◆ YOUR OBJECTIVE ◆
Each record below must be written out again in exactly the same form.

◆ Collected data ◆
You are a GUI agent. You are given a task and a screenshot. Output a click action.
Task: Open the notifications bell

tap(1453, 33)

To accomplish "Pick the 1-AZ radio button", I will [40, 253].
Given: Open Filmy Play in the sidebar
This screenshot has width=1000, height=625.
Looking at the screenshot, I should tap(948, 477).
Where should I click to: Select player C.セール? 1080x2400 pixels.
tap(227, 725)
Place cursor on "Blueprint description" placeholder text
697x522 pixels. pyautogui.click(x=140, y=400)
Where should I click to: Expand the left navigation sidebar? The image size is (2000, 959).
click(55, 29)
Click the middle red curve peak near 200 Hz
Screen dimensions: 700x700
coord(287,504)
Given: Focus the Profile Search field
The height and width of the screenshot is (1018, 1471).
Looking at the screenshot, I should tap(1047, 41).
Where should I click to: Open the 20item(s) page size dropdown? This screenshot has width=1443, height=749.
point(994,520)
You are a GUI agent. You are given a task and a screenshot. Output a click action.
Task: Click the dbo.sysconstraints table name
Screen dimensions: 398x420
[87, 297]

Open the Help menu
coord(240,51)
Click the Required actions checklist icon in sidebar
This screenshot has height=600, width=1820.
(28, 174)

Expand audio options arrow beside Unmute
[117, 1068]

◆ SOLUTION FOR THIS TASK ◆
You are a GUI agent. You are given a task and a screenshot. Output a click action.
Task: Open the notifications bell

tap(1453, 33)

To accomplish "Pick the 1-AZ radio button", I will [40, 253].
Given: Open Filmy Play in the sidebar
This screenshot has width=1000, height=625.
Looking at the screenshot, I should tap(948, 477).
Where should I click to: Select player C.セール? 1080x2400 pixels.
tap(227, 725)
Place cursor on "Blueprint description" placeholder text
697x522 pixels. pyautogui.click(x=140, y=400)
Where should I click to: Expand the left navigation sidebar? The image size is (2000, 959).
click(55, 29)
Click the middle red curve peak near 200 Hz
Screen dimensions: 700x700
coord(287,504)
Given: Focus the Profile Search field
The height and width of the screenshot is (1018, 1471).
Looking at the screenshot, I should tap(1047, 41).
Where should I click to: Open the 20item(s) page size dropdown? This screenshot has width=1443, height=749.
point(994,520)
You are a GUI agent. You are given a task and a screenshot. Output a click action.
Task: Click the dbo.sysconstraints table name
Screen dimensions: 398x420
[87, 297]

Open the Help menu
coord(240,51)
Click the Required actions checklist icon in sidebar
This screenshot has height=600, width=1820.
(28, 174)

Expand audio options arrow beside Unmute
[117, 1068]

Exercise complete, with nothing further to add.